Don't Shoot the Messenger
Until recently, RNA was only of interest in its role as an intermediary in transcription and translation. However, that has now all changed forever! The discovery that RNA has an important role in controlling gene expression through RNA interference (or RNAi) has led scientists to reassess the significance of RNA and even to ask the question how important is DNA?
As with many major breakthroughs in science, the role of RNAi was discovered by chance through studying petunia genetics. However, it wasn’t until the late 1990s, when researchers Craig C. Mello and Andrew Fire worked on the nematode worm C. elegans, that RNAi was first understood.
Mello and Fire found that RNA is sometimes used to switch off or silence genes through the production of short complimentary RNA fragments (called small interfering RNA strands or siRNA) that specifically bind to messenger RNA from specific genes. These double stranded RNAs are degraded by cellular enzymes. It provides a completely new level of complexity in a cell’s ability to control its gene expression.
The biological role of RNAi is thought to be very ancient – at least one billion years old! As with restriction enzymes in bacteria, RNAi acts as a viral defence mechanism– still used in plants to protect them against double stranded RNA viruses.

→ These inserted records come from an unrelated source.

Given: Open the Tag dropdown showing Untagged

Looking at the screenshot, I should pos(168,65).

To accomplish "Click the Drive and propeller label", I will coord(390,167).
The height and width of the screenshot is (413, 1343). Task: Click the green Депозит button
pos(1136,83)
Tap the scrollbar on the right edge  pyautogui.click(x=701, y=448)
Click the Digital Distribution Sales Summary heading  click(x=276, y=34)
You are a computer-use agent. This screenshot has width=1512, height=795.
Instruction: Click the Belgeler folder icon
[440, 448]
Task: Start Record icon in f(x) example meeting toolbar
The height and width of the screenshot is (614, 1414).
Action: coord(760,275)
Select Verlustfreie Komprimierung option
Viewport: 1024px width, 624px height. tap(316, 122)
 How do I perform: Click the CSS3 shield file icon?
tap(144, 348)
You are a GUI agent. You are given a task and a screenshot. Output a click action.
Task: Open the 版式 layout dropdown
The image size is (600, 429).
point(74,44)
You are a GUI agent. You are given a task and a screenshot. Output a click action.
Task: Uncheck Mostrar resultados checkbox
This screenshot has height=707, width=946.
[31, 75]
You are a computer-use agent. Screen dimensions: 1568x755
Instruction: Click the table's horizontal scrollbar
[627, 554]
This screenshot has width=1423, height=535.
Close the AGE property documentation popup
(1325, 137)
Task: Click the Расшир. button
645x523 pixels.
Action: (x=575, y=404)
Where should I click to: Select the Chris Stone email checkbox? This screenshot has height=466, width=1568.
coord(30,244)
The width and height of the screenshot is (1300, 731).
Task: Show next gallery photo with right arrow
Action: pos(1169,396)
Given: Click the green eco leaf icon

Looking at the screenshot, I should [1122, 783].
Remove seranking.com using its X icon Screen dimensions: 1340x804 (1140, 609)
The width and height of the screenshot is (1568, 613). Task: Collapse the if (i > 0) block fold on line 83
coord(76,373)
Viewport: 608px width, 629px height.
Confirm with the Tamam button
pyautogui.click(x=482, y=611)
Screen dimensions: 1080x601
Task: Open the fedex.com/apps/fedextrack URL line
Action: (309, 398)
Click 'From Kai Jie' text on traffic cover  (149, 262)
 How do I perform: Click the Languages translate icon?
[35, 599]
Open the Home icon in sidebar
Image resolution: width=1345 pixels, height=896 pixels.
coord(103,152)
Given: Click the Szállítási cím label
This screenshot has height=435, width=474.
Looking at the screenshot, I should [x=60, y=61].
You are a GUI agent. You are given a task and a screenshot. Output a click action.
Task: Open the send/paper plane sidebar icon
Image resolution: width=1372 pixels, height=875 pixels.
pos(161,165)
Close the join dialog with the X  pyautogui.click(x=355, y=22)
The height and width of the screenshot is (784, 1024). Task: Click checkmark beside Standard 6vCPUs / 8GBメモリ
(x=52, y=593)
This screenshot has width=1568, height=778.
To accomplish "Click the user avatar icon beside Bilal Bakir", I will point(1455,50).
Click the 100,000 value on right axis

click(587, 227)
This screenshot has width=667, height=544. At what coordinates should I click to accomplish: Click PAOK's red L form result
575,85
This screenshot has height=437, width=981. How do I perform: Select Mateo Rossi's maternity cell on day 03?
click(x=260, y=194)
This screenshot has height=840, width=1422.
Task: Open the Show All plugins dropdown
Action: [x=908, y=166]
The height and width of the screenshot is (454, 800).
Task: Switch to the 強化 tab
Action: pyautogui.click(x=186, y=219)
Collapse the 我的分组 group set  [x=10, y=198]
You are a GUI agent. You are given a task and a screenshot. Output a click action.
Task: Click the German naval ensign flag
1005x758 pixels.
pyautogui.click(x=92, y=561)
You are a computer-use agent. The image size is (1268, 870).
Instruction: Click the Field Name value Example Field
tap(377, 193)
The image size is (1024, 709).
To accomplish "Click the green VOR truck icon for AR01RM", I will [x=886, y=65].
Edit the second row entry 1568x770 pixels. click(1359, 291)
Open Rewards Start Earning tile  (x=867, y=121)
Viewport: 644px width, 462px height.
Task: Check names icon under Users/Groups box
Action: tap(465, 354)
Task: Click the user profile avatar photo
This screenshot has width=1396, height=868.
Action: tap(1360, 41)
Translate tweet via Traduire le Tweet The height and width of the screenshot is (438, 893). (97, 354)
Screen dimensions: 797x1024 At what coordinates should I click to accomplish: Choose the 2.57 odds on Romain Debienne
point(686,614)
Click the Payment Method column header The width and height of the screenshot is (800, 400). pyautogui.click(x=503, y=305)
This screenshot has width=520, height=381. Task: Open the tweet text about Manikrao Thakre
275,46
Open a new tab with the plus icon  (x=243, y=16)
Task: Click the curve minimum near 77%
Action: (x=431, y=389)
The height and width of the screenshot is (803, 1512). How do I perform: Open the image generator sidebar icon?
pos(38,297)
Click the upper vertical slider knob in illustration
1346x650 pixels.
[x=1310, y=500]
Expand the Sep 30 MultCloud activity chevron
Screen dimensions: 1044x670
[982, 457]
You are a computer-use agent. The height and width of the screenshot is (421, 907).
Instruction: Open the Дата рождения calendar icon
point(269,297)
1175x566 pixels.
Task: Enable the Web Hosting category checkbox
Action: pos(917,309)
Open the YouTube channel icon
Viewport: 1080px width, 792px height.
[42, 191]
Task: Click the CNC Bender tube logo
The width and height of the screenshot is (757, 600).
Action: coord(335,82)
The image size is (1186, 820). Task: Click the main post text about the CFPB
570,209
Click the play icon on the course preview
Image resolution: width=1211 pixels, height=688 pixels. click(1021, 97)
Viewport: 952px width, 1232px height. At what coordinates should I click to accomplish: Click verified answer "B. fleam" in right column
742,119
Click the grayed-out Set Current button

RNAi also reminds us of the importance of RNA in the evolution of life on Earth. The so-called RNA World Hypothesis proposes that RNA was the original way life stored genetic information (with DNA being a later addition). Given this, perhaps it is not so surprising that RNA plays such a crucial role in the control of genetic information rather than just as a passive messenger.
As a research tool, RNAi has become something of a craze! RNAi has replaced hugely expensive & laborious knock-out technologies for deleting a gene’s activity to see what it does. This highly selective “gene silencing” reveals what genes are doing so that both where and when the gene is stopped can be controlled more easily. Perhaps this is because, unlike other mechanisms for switching off genes, RNAi mimics a natural process.
It is expected that RNAi will have a major impact in how genetic research is done and also in how we are able to selectively treat diseases in the future. For this reason, the Nobel Prize was jointly awarded to Craig C. Mello and Andrew Fire in 2006.